## Data extracts:
--- --- ---

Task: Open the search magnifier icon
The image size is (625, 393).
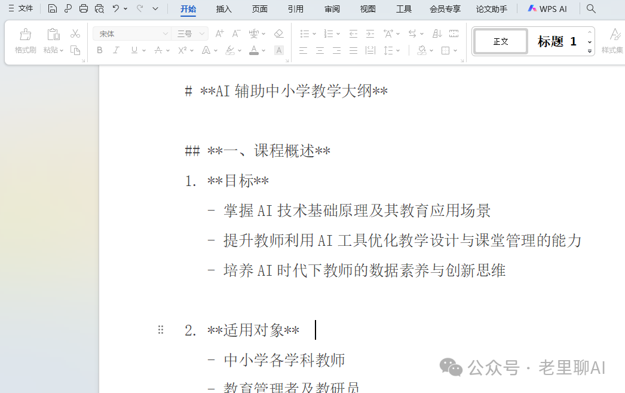Action: tap(591, 8)
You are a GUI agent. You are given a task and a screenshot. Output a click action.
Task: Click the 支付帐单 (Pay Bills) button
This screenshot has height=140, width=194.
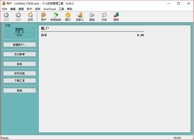coord(19,54)
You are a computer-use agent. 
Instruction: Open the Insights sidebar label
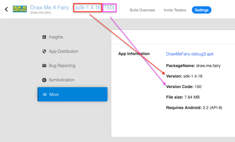(x=56, y=37)
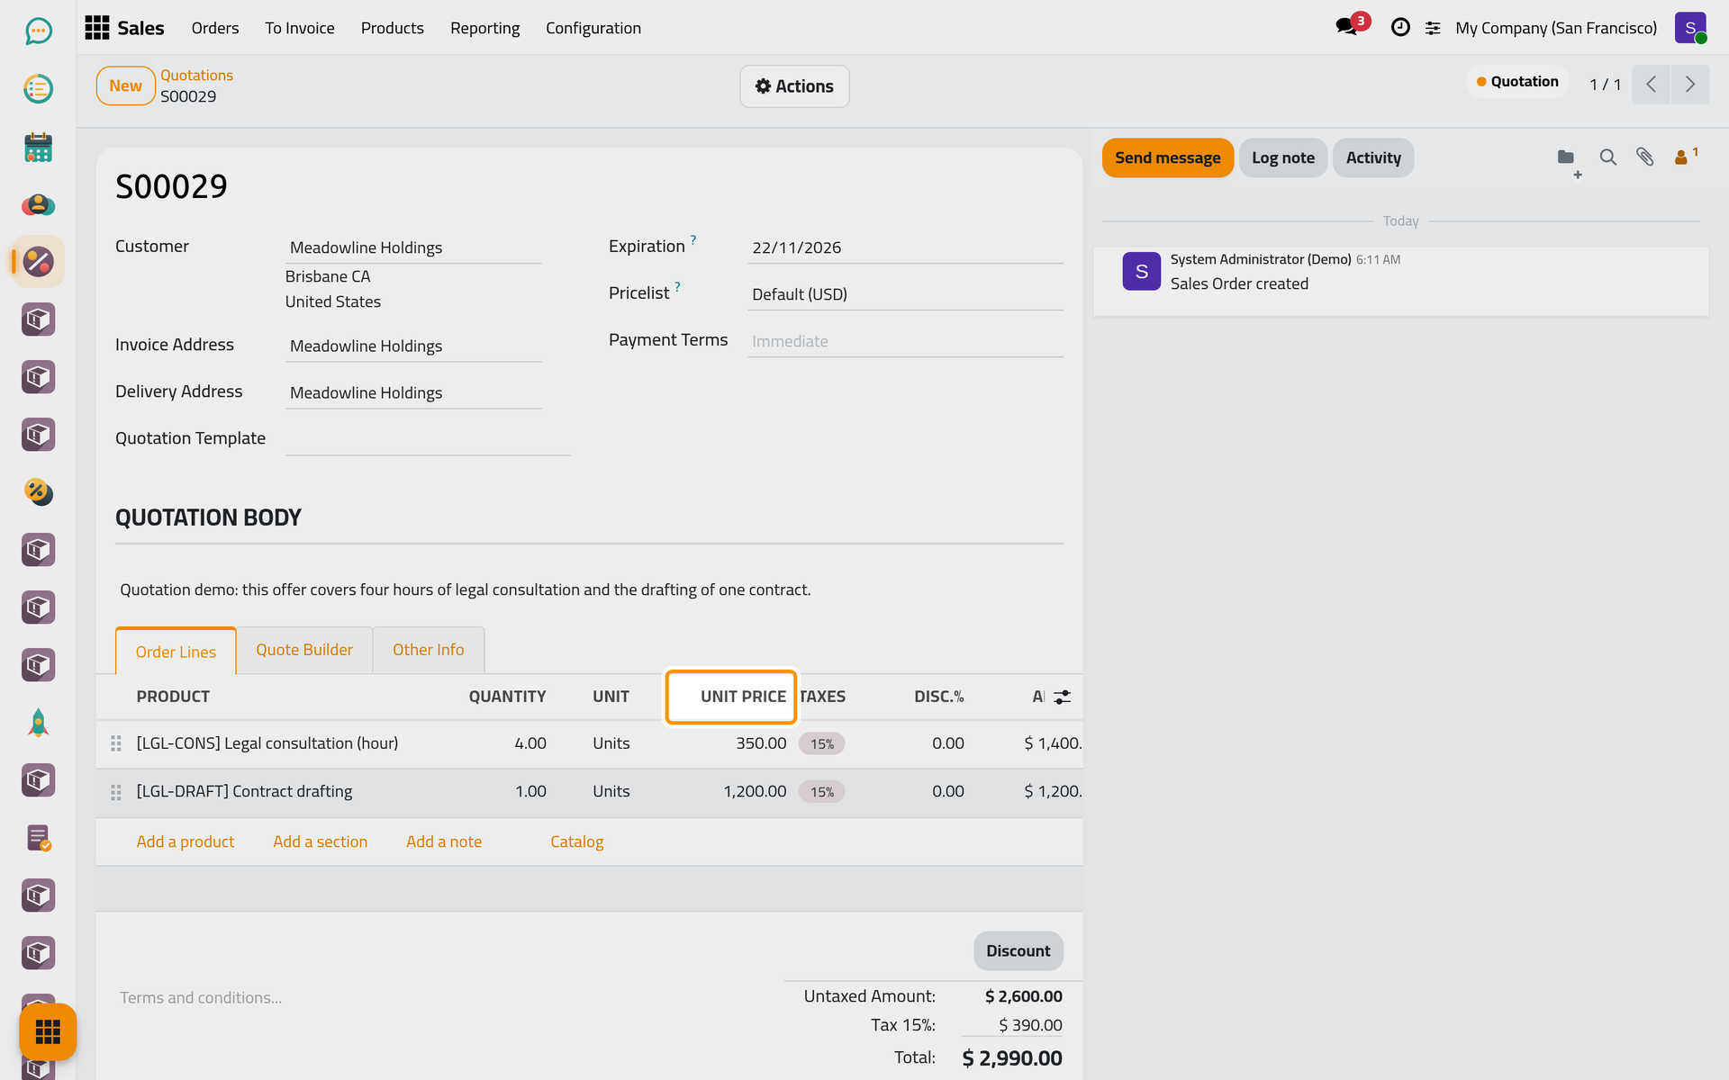Open the Pricelist Default (USD) dropdown
Screen dimensions: 1729x1080
pos(905,294)
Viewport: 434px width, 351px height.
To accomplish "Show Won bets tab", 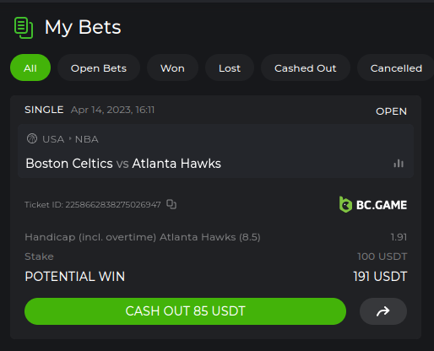I will point(172,68).
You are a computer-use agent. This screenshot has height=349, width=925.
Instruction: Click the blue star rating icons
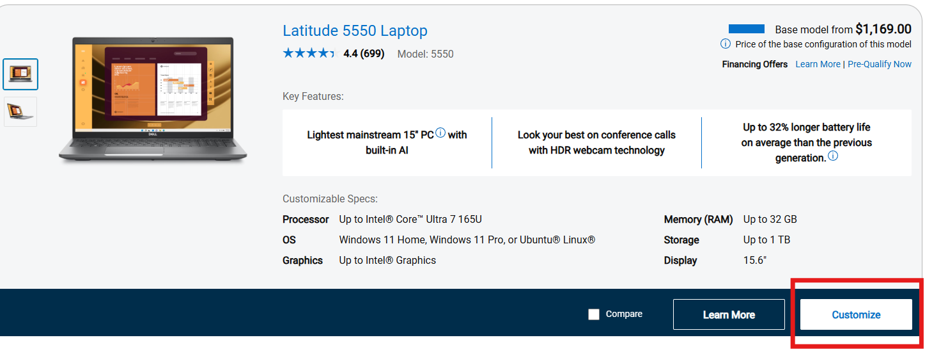pos(309,53)
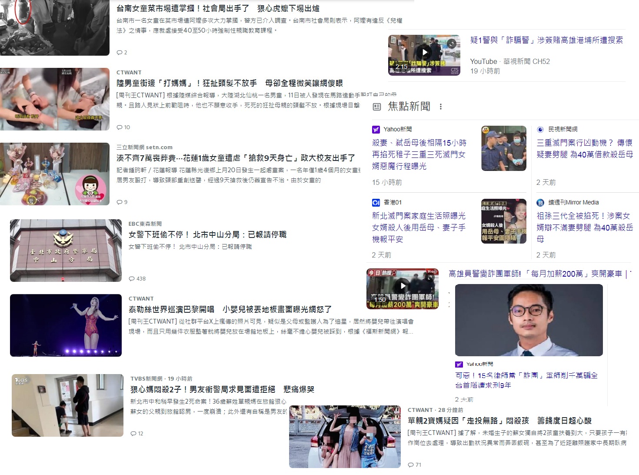Click the comment icon showing 71 comments
Image resolution: width=639 pixels, height=475 pixels.
click(x=411, y=465)
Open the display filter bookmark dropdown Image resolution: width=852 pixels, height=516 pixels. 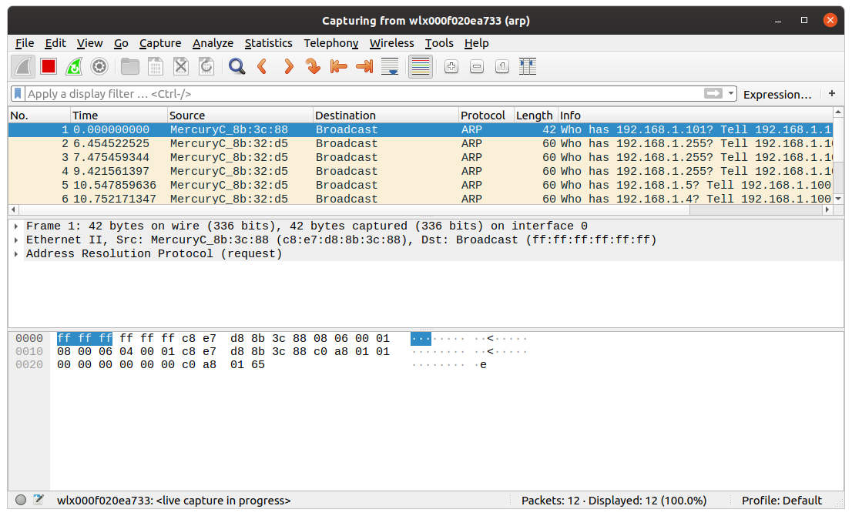point(17,92)
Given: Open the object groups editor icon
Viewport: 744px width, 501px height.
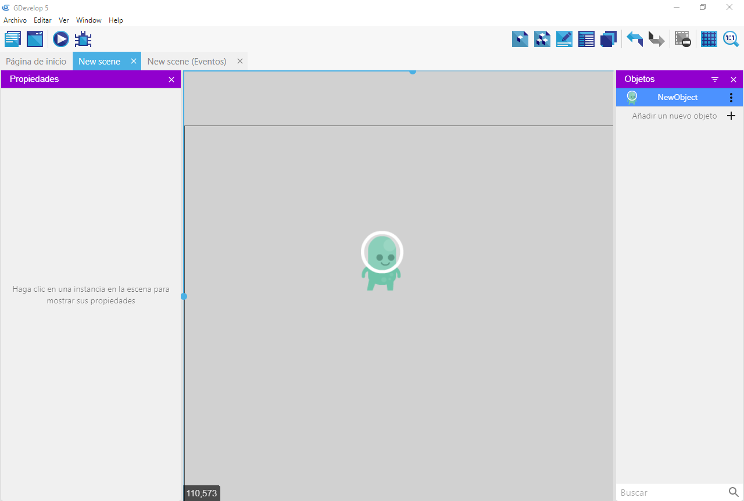Looking at the screenshot, I should click(x=542, y=39).
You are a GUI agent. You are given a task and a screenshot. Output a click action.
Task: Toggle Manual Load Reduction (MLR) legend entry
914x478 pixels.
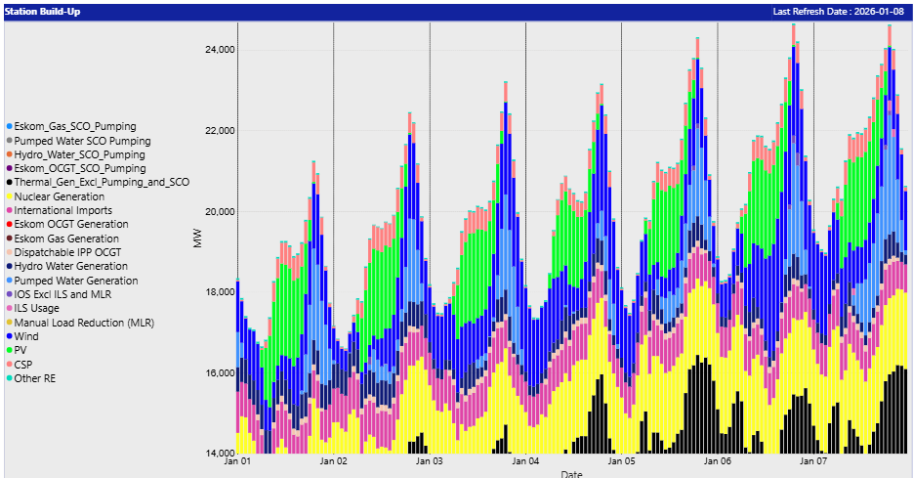pyautogui.click(x=70, y=323)
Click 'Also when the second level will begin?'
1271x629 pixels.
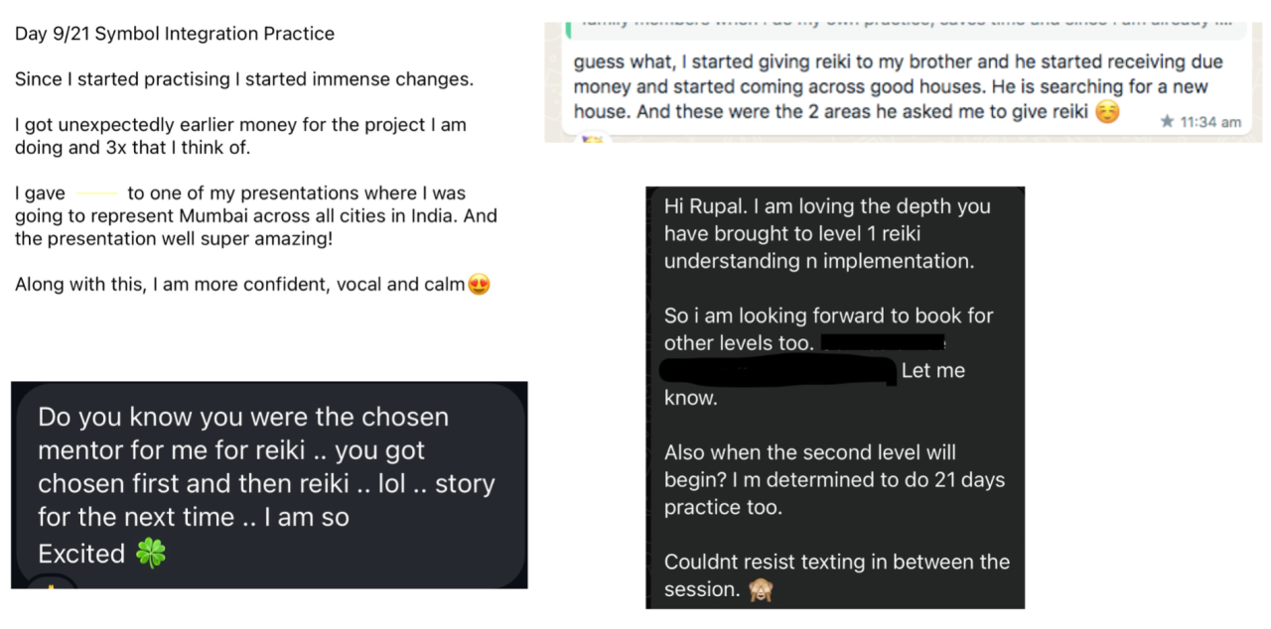(810, 466)
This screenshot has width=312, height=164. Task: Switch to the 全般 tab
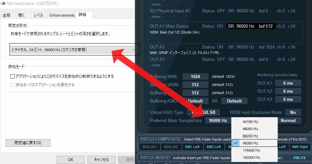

--- --- ---

## What this task involves:
Pull every line containing the word "computer" out of the material.

## Task output:
You are a computer-use agent. 
You are a computer-use agent. This screenshot has height=349, width=925.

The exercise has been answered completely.